I have had three stalkers in my life and
two of them use digital tools as their
weapon.
Digital violence does not just stay
online. It seeps into your routines,
your sleep, your travel, your
relationships, and even your identity.
I know this because it happened to me.
The first stalker entered my life
through a lie. so ordinary that it still
unnerves me. He tracked down an old
friend and told them that he had lost my
number and they had no reason to
distrust him. And in one casual gesture,
a stranger gained access to my life. His
messages were innocuous enough, the kind
that you answer once or twice while
trying to place a face. But the moment
it was clear he was someone I didn't
know, I stopped responding.
The silence didn't diffuse him, it
inflamed him.
For 3 years, thousands of messages
poured in between 11:00 p.m. and 5:00
a.m., sometimes hundreds within a single
night, cycling from adoration to anger.
His entitlement swelled as my refusal to
engage continued.
Then it crossed into something more
dangerous.
One night, he texted what I had worn
that day. He had been close enough to
observe me intimately, yet remained a
face that I could not identify.
There is a specific terror in being
watched by someone without a face. It
forces you to scan every room wondering
if they are already there.
Eventually, his unwanted affection
turned into explicit death threats.

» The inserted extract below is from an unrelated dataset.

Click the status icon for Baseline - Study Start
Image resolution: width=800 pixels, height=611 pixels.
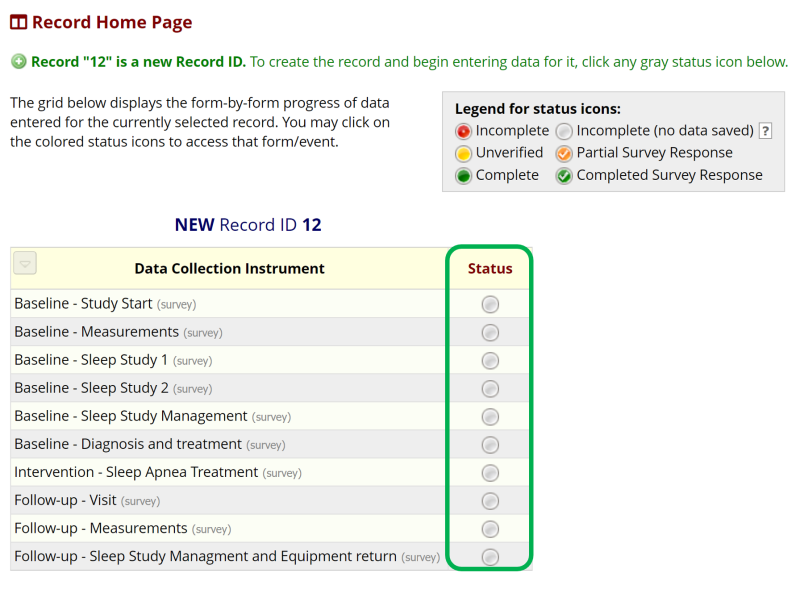(490, 303)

And
each time I went to the police, I heard
a version of the same dismissal. Because
you don't know his name, because he
hasn't approached you physically, and
because it's all digital, there is
legally nothing we can do. One officer
suggested I buy mace and learn how to
shoot a gun. Translation: protect
yourself.
So I did. I learned what streets to
avoid. I carried a switchblade when
exiting my car and my home. But that
small comfort was also a small prison. I
have lived like that for years.
And even with all of those precautions,
I then dealt with a second digital
stalker that lived in a different
country.
He found me through a television show I
was on and convinced himself that we
were in a relationship.
I didn't know he existed until one night
I found out he was following me. I'd
gone to a play and was told that an
unwell man had been asking for me. So
that night I downloaded Twitter and
other social media apps that I don't
normally keep on my phone. And within
minutes I was staring at a reality I
hadn't known was unfolding.
increasingly obsessive post, sexually
explicit images addressed directly to
me. I was in that country for a
Comic-Con appearance because I was
playing a superhero on a television
show. And ironically, I had never felt
less empowered.
Once again, this time in a different
country, the authorities told me nothing
could be done because he hadn't
physically approached me, because he
knew me from a TV show. His online
messages fell under the umbrella of free
speech.
I walked in expecting safety and instead
I was questioned about how I had
obtained information about him.
When a threat is credible, victim safety
must matter more than a stalker's claim
to privacy.
The solutions that I was offered were
all variations of the same demand. Stay
with a friend who has a 24-hour doorman.
Travel quietly. Make yourself hard to
find. Become less visible. Shrink.
disappear.
Honestly, I still follow most of that
advice. Many women do because until the
law treats digital predation as harm, we
are expected to protect ourselves by
becoming invisible,
by erasing ourselves.
And the most that is offered are
restraining orders. And I find that
those often fail, especially where
obsessions and mental illness are
involved.
Eventually, using my own resources and
investigators, I identified my first
stalker,
he was a stranger with a documented
history of brutal physical violence
against women.
Proving that digital threats, physical
violence, stalking, and course of
control are not separate phenomena.
Soon after this, I learned this truth
again in the most devastating way. My
cousin Assarret, I mean really my sister
in all the ways that mattered. The one
who had always told me to guard myself,
was killed by her fianceé.
She was strong and joyful and
independent. And if it could happen to
her, it could happen to any of us.
In my grief, I realized that there is a
permission structure that has been
created through digital violence that is
enabling femicide.
These men believe women are an object
and their possessions.
I'm still not entirely safe. My most
recent stalker is not a resolved issue,
but I am choosing to speak now for
Asmet, for myself, and for the countless
women who don't have the resources that
I've had to survive.
We need laws that recognize digital
stalking and credible online threats as
violence. We need platforms held
accountable for the ecosystems that they
create and profit from. We must all
commit to making sure protection is
possible before harm becomes
irreversible.
We deserve laws that protect us while we
are still alive to be protected.
Thank you. [applause]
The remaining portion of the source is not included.